#### [Exercise inputs]
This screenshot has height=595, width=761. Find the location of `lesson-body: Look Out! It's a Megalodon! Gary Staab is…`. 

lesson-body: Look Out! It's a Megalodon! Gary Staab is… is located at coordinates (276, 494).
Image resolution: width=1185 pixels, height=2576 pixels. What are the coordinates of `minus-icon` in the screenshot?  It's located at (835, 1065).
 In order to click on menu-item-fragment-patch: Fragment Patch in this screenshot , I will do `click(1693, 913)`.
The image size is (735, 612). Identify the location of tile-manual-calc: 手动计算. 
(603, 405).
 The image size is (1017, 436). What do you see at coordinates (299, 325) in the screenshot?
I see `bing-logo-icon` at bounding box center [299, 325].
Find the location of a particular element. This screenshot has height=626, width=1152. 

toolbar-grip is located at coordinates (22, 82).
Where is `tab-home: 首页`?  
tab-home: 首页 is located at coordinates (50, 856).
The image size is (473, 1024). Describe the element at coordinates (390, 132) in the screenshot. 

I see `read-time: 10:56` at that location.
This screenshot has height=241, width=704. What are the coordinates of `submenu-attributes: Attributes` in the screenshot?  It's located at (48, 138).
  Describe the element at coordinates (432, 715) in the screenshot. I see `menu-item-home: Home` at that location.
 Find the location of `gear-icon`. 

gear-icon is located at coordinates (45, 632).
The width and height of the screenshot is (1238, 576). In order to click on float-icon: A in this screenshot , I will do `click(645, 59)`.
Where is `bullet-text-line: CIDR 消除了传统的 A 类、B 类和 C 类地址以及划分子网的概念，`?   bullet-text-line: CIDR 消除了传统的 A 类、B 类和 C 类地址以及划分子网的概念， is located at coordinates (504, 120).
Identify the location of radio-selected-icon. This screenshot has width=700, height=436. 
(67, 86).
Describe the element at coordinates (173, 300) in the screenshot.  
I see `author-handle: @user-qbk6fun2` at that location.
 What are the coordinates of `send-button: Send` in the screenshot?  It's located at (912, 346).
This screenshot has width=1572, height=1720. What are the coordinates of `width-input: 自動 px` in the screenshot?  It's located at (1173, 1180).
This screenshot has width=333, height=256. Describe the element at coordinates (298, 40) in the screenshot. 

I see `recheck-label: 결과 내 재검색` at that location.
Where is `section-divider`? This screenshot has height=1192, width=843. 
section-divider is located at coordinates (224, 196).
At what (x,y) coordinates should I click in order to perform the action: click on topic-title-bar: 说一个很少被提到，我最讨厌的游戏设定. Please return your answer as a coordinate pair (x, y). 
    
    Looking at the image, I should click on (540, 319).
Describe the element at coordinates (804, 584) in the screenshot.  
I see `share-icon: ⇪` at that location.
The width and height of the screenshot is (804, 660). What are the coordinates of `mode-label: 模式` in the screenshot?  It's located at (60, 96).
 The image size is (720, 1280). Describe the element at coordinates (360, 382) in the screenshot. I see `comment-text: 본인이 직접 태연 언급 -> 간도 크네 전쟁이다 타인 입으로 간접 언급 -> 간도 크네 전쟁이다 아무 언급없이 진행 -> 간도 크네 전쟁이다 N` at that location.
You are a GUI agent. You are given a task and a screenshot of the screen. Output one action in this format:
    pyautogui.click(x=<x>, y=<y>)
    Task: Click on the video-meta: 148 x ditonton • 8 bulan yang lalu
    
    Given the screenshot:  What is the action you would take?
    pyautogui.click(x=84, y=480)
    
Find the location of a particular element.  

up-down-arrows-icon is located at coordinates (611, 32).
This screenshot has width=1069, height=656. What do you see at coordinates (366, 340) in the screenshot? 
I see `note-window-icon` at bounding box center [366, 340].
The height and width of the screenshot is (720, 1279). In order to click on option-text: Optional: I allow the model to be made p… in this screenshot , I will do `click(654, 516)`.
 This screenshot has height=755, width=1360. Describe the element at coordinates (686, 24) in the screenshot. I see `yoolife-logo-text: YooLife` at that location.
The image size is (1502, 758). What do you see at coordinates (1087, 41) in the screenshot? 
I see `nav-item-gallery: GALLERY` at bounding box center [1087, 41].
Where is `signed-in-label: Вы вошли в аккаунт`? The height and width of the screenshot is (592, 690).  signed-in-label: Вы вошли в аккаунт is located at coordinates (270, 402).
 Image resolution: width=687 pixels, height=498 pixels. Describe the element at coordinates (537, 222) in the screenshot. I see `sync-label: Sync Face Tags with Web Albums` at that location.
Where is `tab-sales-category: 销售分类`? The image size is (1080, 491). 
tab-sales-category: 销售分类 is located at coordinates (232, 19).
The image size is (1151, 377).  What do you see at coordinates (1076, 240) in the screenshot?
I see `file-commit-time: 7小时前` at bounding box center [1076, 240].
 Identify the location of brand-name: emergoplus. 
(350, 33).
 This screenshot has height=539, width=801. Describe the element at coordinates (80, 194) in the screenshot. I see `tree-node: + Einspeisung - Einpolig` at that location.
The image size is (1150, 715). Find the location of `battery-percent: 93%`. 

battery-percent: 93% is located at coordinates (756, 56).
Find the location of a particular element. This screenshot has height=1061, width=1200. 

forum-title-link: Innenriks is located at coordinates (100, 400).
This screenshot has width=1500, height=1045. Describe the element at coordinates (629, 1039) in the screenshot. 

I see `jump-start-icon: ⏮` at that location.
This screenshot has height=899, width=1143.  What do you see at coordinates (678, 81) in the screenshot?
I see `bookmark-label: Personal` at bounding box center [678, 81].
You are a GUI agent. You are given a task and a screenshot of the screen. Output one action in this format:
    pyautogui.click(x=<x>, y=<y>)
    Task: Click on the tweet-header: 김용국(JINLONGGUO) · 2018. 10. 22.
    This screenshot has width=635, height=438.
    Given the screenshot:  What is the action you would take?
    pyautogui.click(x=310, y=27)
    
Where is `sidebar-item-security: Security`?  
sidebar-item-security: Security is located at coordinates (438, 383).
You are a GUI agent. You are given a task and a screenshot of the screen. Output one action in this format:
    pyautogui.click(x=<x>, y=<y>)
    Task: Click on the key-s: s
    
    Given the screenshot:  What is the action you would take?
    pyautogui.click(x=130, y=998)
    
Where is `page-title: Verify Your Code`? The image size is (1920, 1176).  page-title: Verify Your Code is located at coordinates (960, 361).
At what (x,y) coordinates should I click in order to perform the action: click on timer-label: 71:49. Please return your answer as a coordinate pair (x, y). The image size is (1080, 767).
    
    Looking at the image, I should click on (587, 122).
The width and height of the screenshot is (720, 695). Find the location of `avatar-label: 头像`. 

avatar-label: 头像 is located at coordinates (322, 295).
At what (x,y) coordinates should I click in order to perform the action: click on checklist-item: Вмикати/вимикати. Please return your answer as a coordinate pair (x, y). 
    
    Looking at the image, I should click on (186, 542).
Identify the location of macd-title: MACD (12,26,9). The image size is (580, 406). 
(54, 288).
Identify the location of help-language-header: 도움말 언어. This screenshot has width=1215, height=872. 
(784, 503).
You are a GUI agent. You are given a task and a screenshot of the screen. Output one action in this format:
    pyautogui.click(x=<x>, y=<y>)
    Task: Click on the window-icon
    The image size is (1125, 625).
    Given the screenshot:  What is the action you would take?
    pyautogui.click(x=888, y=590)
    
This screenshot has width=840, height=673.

#### [To-do item]
Please put the lines of the data above into a JSON list of strings, one string per line and blank lines left out. Begin at the line that contains "Identify the location of radio-selected-icon." and stop after the line that contains "at (912, 346).".

#### [Output]
[
  "Identify the location of radio-selected-icon. This screenshot has width=700, height=436. ",
  "(67, 86).",
  "Describe the element at coordinates (173, 300) in the screenshot.  ",
  "I see `author-handle: @user-qbk6fun2` at that location.",
  " What are the coordinates of `send-button: Send` in the screenshot?  It's located at (912, 346)."
]